Blood Orange uses eclectic music, much of it apparently layered over itself in a way that rendered it unpredictable. We recognized bits of Claude Debussy, Erik Satie, and Philip Glass. The dancing was similarly layered and unpredictable. Solos segued into duets into solos. The dancers interacted with each other but seldom danced in unison prior to the quartet at the very end.
(Gender studies and ambiguous gender identity seemed to figure prominently in dancer bios, costuming, and choreography. Accordingly, we’ll use 3rd person plural pronouns.)
Music and dance combine in a duet that we saw as a climax of timing and intensity at about midway through Blood Orange. One of the dancers articulates their fingers as they reach up; the other dancer quiets the first. This happens repeatedly until the two roll downstage with their heads close together. (See photo.)

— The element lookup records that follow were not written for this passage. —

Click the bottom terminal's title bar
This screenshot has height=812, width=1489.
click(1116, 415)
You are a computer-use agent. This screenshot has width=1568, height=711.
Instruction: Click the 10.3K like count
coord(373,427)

Throughout Blood Orange, the choreography makes few demands on the technical abilities of the dancers even though, judging from the dancers’ bios, those abilities may be considerable. As we understand it, Blood Orange seeks to “expose the pure essence” of the dancers rather than to trade in technical display. And truly, not every dance needs to be about jumping high or doing many turns.

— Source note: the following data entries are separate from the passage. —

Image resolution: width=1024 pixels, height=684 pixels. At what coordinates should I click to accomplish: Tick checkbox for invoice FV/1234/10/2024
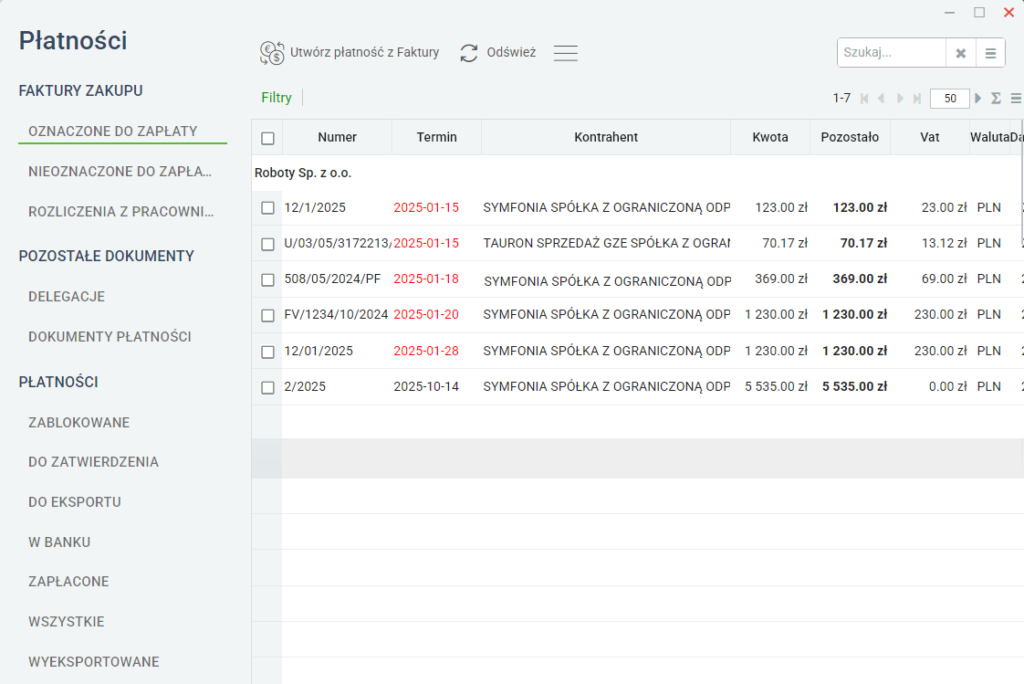click(268, 316)
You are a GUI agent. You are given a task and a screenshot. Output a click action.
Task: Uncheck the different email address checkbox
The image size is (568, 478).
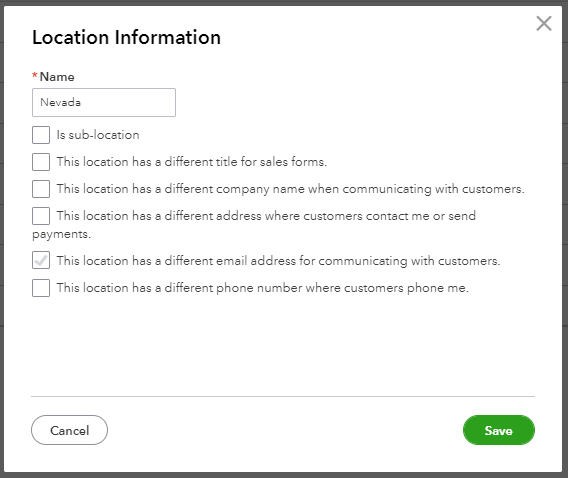click(41, 261)
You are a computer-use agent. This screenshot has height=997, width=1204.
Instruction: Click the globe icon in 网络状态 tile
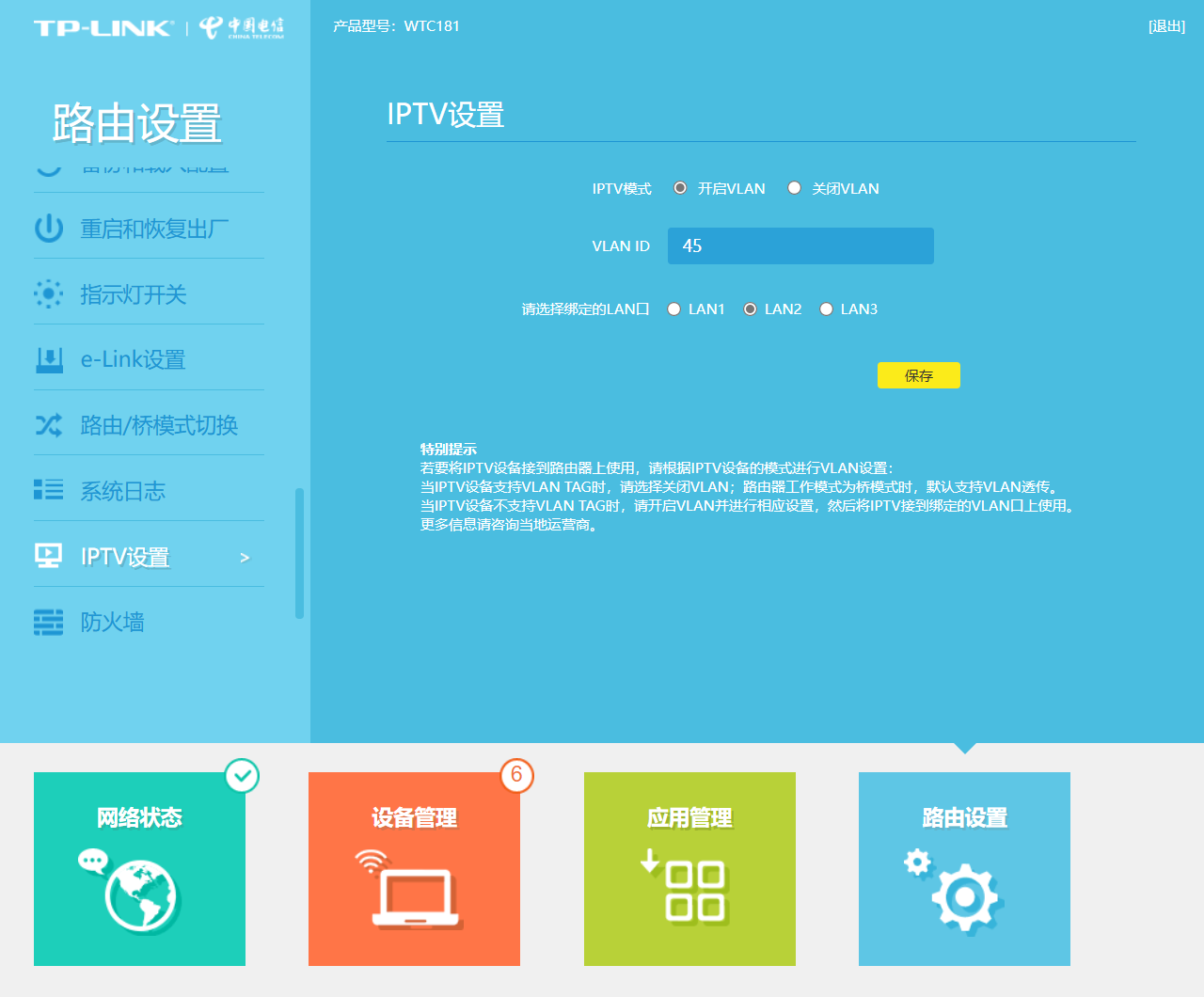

Learn more about Terre Dance Collective on their website. (https://terredance.wordpress.com/)
Shri Kalaa Mandir Center for Indian Performing Arts (SKM) performed an original piece – Vivarta / Transformations – choreographed by Sujatha Srinivasan. Given our limited knowledge of Bharathanatyam, the form of Indian classical dance taught and performed by SKM, we were unprepared for the many multicultural, secular, and contemporary aspects of Vivarta.

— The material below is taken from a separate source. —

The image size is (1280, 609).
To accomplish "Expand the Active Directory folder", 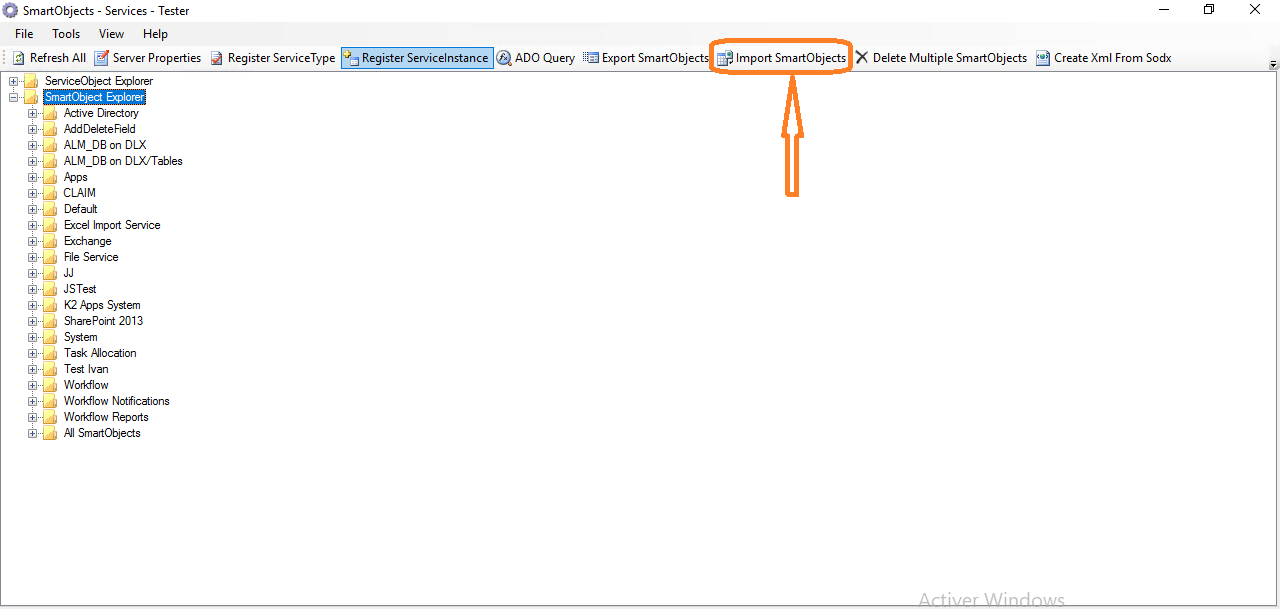I will 33,113.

We had always thought of Bharathanatyam depicting ancient tales of Hindu gods, but Vivarta depicts a situation ripped from today’s headlines, “humankind’s irresponsible use of natural resources and the pollution of the land, water and air,” in the context of a grand retelling of the history of the universe from “the Great Big Bang” to a hopeful future in which people are transformed to “mindful and responsible inhabitants of the Earth.” In the program notes for Vivarta, SKM reaches out to general audiences by quoting from Abraham Lincoln and Genesis as well as the Atharvana Veda.
Moment by moment, Vivarta presented much the visual spectacle we expected from Indian classical dance. The costumes, credited to Aahaaryaa Tailors, were brightly colored with traditional tunics in vivid greens, blues, and reds over bright gold shirts, skirts, and leggings. The dancers were made up with vivid eyes and lips and their facial expressions were even more vivid and surprisingly varied. Mother Earth’s expression varied from beneficent to distressed to adamant. The ensemble’s faces were serene as they jumped and pranced as the elements, alert and innocent as they depicted animals. The 4 dancers who assailed Mother Earth with slashing movements maintained stylized facial expressions that seemed cruel and inexorable as they drove the other dancers away and threw Mother Earth to the floor. “What have you done to me?” asked Mother Earth in a taped voice-over.
Perhaps a factual narrative would have ended there with the earth and humanity in a state of irreversible degradation. That’s the slippery slope we’re sliding down now, right? But Vivarta ends by presenting a hopeful turn of events in which Mother Earth vents her fury in hurricanes and droughts and the people come to their senses. The stage lighting by Wes Calkin flashes red and Mother Earth dances until her 4 assailants lie prostrate in submission. (Vic was glad the theater was dark, for he became somewhat emotional at this point in Vivarta. If only reality could take such a turn.)
Vivarta is danced to recorded music by 4 prominent Carnatic musicians based in India. Lalgudi G. J. R. Krishnan and Lalgudi Vijayalakshmi are brother and sister violinists in a musical dynasty. M. S. Sukhi and T. M. Krishna are easy to find on Amazon and Spotify.
Shri Kalaa Mandir Center for Indian Performing Arts (SKM) gives classes in and around Strongsville and Solon. They perform frequently in the Cleveland area. Learn more on their Facebook page (https://www.facebook.com/skmDance/).
We watched Terre Dance Collective and Shri Kalaa Mandir at Cleveland Public Theatre on Saturday 6/15/2019.